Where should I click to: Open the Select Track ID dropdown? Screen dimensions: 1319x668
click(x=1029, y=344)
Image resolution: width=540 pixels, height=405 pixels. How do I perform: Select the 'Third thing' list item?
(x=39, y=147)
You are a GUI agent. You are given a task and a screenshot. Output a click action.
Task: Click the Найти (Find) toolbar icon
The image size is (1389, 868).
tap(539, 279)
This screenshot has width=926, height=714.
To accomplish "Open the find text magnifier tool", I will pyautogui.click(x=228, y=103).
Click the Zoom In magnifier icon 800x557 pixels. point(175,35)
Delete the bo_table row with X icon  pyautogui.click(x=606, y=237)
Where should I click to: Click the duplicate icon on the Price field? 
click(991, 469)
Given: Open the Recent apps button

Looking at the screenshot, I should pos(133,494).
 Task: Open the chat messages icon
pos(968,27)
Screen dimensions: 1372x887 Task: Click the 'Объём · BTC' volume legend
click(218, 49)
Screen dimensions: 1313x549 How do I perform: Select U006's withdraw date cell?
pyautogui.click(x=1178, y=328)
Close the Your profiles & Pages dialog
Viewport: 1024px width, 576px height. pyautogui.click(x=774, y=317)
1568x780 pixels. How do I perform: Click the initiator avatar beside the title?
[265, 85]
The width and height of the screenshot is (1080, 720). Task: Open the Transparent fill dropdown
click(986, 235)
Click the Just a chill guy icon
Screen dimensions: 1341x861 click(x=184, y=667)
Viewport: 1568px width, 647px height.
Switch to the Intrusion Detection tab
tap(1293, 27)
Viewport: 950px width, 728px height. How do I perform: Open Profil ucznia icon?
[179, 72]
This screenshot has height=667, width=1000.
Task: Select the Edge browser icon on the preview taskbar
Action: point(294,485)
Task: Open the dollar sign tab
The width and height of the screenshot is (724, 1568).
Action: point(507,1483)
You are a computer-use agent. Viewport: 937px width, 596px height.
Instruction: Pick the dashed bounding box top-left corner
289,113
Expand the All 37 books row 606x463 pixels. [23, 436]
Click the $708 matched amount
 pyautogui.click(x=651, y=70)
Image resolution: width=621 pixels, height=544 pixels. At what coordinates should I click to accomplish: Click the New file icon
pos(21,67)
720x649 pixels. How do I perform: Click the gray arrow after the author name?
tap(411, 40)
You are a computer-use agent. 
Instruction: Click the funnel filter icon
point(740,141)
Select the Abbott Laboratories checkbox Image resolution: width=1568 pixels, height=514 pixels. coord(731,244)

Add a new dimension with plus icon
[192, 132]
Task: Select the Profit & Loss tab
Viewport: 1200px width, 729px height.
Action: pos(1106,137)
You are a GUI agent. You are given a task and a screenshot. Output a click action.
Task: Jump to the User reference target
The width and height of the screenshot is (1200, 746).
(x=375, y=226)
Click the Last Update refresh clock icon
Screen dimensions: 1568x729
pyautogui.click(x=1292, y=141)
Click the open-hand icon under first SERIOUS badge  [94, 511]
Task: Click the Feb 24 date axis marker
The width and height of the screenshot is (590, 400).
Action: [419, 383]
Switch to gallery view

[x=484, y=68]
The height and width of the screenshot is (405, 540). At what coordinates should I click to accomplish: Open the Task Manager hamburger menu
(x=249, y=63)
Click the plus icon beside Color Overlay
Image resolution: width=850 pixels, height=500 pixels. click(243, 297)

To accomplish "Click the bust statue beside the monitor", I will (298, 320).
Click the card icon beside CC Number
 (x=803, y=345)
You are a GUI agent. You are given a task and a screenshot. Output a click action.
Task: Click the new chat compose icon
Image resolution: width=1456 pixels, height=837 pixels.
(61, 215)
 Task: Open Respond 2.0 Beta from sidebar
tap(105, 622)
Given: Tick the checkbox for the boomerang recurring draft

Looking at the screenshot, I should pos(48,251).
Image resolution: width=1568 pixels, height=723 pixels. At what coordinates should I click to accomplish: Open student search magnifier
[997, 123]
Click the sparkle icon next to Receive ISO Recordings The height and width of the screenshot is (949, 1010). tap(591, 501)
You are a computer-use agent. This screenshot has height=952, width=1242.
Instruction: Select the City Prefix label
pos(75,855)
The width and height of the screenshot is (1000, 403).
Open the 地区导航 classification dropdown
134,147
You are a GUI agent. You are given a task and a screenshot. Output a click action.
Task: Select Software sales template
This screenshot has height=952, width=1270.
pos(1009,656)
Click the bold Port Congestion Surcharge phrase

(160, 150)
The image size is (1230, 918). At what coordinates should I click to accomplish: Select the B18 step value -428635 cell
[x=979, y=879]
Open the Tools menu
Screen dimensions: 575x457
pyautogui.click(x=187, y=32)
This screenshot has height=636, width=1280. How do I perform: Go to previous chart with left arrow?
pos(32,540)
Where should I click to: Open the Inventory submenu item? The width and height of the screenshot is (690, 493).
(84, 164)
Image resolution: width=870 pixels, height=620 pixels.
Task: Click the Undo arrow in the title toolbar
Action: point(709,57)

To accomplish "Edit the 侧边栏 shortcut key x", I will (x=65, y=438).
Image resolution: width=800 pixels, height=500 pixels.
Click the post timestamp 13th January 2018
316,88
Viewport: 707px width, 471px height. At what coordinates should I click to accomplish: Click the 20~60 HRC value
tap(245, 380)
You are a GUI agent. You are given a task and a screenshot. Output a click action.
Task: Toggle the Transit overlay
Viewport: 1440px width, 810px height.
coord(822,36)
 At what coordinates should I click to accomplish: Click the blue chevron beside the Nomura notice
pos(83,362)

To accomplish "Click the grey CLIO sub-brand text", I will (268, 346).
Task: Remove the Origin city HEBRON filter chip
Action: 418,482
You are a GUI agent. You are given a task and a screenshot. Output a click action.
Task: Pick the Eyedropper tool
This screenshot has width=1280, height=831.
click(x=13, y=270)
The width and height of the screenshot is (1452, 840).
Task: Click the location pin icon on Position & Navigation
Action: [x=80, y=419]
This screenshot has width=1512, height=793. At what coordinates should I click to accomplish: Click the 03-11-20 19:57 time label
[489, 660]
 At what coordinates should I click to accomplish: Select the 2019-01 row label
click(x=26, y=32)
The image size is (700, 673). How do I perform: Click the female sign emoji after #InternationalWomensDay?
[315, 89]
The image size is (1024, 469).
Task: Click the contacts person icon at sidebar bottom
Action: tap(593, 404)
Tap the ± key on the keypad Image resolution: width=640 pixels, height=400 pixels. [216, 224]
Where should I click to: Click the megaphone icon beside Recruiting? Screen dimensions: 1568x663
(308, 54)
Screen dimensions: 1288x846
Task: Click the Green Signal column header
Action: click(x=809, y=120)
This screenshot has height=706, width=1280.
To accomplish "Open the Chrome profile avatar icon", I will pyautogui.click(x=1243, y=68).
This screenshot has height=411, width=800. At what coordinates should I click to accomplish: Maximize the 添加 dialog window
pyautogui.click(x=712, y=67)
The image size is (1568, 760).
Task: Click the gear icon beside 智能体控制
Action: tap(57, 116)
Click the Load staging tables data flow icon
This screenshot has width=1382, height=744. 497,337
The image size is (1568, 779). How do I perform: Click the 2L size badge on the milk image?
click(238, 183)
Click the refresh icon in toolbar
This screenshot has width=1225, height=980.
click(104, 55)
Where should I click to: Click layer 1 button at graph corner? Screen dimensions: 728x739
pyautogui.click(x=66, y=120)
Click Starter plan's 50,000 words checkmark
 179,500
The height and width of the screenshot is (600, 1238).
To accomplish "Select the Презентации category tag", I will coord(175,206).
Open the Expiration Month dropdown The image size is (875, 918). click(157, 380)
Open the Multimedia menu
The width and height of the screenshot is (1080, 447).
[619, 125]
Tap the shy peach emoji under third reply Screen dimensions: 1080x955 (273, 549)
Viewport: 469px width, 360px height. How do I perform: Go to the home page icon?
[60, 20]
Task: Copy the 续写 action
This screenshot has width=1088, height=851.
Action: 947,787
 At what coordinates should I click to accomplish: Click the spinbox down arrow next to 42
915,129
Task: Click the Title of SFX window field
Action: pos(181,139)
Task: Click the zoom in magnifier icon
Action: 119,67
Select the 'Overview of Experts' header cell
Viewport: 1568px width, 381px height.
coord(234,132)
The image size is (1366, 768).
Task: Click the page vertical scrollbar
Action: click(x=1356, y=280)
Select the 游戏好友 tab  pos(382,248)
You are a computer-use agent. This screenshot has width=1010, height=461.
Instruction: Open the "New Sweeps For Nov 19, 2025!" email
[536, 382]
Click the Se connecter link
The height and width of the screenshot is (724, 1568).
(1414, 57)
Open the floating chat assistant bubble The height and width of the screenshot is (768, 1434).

-=-=-

- Work item:
Where a line in the entries holds the word "computer", copy that line.

- Completed exercise:
You are a computer-use agent. Viewport: 937px width, 596px height.
You are a computer-use agent. 
You are a computer-use agent. This screenshot has height=952, width=1242.
You are a computer-use agent. This screenshot has width=1010, height=461.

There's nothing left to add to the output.